Stated exercise 1
Arrange the entries as a numbered list with no blank lines. Start at the entry containing "March (213, 2306)" and stop after the entry containing "Lindsay (203, 2487)".

Supplied text
##########

Peralta Colleges, Physical Geography
Rita D. Haberlin, Instructor
AIR MASSES AND STORMS STUDY GUIDE
Assigned reading: Elemental Geosystems, Christopherson, Chapter 5, Pages 170-191
Web Learning Module: Air Masses and Storms
- The changing weather of the mid-latitudes is caused by different
air masses. An air mass is a large body of air extending hundreds
of miles horizontally with uniform temperature and moisture conditions.
The properties of an air mass are picked up from the land and ocean surfaces
over which it has rested. These source regions are usually areas
of high pressure causing the air mass to move outward to regions of lower
- Air masses are classified according to their source region and latitude.
Tropical (T) air masses originate in the tropics. Polar (P) air masses
originate in high latitudes, and Arctic (A) and Antarctic air masses over
the North and South Pole. They are described as continental (c) if
they form on a continent and maritime (m) if they form over the ocean.
Thus, a mT air mass is warm and moist and a cP air mass is dry and cold.
- A front is a zone of contact between two different air masses.
There are four types of fronts. A stationary front occurs when cold
and warm air masses meet but neither is advancing. Cold fronts occur
where cold air is advancing and gaining ground over warm air. Warm
fronts occur where warm air is advancing. Occluded fronts occur as
mid-latitude storms gradually dissolve.
- Mid-latitude cyclonic storms are low pressure centers that develop
along the polar front where warm and cold air masses meet. According
to wave cyclone theory, they progress through a series of stages.
They travel from west to east at about 20-40 miles per hour. They
may be up to 600-1000 miles in width.
- In a mature cyclone, warm fronts form when warm air masses are forced
to rise over a cold air mass along a low angle slope. Stratiform
clouds and steady rain or drizzle occur along a wide area in advance of
the warm front.
- Cold front weather is more violent. Cold air is pushed beneath
the rising warm air producing short, sharp showers and cumuliform clouds.
Winds change quickly after the passage of the cold front. Cold, clear
weather and anticyclones follow.
- As the cyclone moves east, the cold front overtakes the warm front
forcing the warm air up. This produces an occluded front that may
be cloudy and rainy.
- Violent storms such as hurricanes, tornadoes, and thunderstorms
are similar because they are all low pressure centers and depend upon the
latent heat of condensation for energy.
- Tropical cyclones are also known as cyclones (Indian Ocean), hurricanes
(Atlantic Ocean), or typhoons (Pacific Ocean). Hurricanes develop
over warm ocean water (80°F) in latitudes 7°-15° N and S of
the equator in late summer or early fall. They do not develop at
the equator, as the coriolis effect does not work at the equator.
Hurricanes (100-300 miles wide) move westward in the Trade Winds Belt.
They later come under the influence of the Westerlies and move eastward.
Hurricanes are well-developed low pressure systems with strong
convectional air movement that forms a wall of clouds and spiraling winds.

##########

[Records from a collection]
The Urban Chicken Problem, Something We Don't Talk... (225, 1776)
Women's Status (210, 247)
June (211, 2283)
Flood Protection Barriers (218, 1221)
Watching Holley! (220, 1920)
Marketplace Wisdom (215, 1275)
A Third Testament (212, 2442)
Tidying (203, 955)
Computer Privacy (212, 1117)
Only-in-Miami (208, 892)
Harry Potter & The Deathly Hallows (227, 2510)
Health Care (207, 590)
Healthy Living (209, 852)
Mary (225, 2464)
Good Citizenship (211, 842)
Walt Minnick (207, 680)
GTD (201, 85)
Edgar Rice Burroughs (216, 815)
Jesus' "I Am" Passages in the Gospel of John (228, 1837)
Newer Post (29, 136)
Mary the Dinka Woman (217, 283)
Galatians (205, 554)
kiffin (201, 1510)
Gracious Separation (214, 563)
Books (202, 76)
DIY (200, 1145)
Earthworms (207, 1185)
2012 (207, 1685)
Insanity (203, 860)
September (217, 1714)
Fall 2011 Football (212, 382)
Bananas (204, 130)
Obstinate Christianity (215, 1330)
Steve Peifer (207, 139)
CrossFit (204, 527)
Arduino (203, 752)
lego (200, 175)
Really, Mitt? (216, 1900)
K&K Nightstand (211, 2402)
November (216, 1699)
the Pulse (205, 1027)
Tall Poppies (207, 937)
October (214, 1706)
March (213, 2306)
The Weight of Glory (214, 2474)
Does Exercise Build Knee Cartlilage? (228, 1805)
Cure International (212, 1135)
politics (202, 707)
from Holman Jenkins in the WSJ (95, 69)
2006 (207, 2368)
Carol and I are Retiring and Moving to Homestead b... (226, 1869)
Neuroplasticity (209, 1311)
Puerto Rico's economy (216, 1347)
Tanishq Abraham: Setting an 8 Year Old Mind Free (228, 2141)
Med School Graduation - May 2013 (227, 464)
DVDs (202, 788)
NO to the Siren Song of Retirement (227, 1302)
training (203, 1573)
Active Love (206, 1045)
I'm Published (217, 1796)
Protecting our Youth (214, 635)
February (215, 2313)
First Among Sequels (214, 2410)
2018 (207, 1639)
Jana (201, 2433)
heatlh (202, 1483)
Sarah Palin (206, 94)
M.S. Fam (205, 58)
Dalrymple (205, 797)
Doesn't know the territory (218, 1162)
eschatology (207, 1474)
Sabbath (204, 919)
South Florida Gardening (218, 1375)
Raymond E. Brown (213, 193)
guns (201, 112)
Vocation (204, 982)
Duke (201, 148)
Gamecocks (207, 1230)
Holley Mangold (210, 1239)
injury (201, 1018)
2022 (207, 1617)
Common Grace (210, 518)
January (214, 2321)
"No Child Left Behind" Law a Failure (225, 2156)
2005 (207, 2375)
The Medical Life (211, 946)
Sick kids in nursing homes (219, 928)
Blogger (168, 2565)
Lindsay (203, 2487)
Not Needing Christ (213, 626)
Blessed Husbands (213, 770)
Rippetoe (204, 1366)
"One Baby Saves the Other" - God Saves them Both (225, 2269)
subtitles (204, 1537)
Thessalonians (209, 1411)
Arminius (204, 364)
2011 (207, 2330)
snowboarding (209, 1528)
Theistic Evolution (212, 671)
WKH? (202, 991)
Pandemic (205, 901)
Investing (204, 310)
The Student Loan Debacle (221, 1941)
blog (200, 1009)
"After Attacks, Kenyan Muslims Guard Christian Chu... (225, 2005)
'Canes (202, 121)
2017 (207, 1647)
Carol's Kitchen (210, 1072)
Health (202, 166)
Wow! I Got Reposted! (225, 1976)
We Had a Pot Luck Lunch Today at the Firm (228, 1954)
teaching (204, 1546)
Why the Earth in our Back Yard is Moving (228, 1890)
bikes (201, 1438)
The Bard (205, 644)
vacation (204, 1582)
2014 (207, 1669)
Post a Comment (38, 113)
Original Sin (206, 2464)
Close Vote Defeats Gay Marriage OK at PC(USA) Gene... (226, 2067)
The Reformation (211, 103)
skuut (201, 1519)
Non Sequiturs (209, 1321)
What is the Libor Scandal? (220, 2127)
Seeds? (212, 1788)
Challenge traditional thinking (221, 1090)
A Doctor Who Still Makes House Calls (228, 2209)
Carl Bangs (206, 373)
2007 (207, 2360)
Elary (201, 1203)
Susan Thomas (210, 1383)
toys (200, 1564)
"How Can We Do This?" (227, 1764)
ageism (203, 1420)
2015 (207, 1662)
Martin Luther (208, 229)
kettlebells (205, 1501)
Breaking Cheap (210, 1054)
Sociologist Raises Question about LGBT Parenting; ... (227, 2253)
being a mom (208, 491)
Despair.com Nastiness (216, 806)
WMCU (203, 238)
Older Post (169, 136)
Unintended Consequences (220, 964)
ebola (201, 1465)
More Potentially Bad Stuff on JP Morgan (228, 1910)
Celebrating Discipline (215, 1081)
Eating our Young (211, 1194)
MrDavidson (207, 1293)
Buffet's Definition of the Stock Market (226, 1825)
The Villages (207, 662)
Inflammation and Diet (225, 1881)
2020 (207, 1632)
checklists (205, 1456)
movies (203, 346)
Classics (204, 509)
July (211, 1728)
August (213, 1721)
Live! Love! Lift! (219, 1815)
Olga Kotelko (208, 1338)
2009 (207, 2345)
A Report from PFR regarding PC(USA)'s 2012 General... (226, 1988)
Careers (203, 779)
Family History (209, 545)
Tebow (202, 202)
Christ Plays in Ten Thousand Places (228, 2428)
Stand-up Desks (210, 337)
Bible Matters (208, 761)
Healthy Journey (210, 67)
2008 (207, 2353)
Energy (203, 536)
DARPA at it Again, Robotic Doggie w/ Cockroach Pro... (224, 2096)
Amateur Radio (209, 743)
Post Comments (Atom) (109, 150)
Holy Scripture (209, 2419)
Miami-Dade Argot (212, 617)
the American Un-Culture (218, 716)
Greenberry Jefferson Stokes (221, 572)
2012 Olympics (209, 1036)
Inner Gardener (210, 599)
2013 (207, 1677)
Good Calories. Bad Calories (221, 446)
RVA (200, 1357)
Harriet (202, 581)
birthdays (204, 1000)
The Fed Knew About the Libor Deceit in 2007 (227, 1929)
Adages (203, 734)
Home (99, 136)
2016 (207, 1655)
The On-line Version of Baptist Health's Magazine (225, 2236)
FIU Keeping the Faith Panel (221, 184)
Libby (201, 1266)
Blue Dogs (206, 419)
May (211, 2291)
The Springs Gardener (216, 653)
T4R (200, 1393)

##########

Stated exercise 2
Which types of fronts does the air masses and storms study guide name?

Response 1
1. March (213, 2306)
2. The Weight of Glory (214, 2474)
3. Does Exercise Build Knee Cartlilage? (228, 1805)
4. Cure International (212, 1135)
5. politics (202, 707)
6. from Holman Jenkins in the WSJ (95, 69)
7. 2006 (207, 2368)
8. Carol and I are Retiring and Moving to Homestead b... (226, 1869)
9. Neuroplasticity (209, 1311)
10. Puerto Rico's economy (216, 1347)
11. Tanishq Abraham: Setting an 8 Year Old Mind Free (228, 2141)
12. Med School Graduation - May 2013 (227, 464)
13. DVDs (202, 788)
14. NO to the Siren Song of Retirement (227, 1302)
15. training (203, 1573)
16. Active Love (206, 1045)
17. I'm Published (217, 1796)
18. Protecting our Youth (214, 635)
19. February (215, 2313)
20. First Among Sequels (214, 2410)
21. 2018 (207, 1639)
22. Jana (201, 2433)
23. heatlh (202, 1483)
24. Sarah Palin (206, 94)
25. M.S. Fam (205, 58)
26. Dalrymple (205, 797)
27. Doesn't know the territory (218, 1162)
28. eschatology (207, 1474)
29. Sabbath (204, 919)
30. South Florida Gardening (218, 1375)
31. Raymond E. Brown (213, 193)
32. guns (201, 112)
33. Vocation (204, 982)
34. Duke (201, 148)
35. Gamecocks (207, 1230)
36. Holley Mangold (210, 1239)
37. injury (201, 1018)
38. 2022 (207, 1617)
39. Common Grace (210, 518)
40. January (214, 2321)
41. "No Child Left Behind" Law a Failure (225, 2156)
42. 2005 (207, 2375)
43. The Medical Life (211, 946)
44. Sick kids in nursing homes (219, 928)
45. Blogger (168, 2565)
46. Lindsay (203, 2487)

Response 2
Stationary front, cold front, warm front, occluded front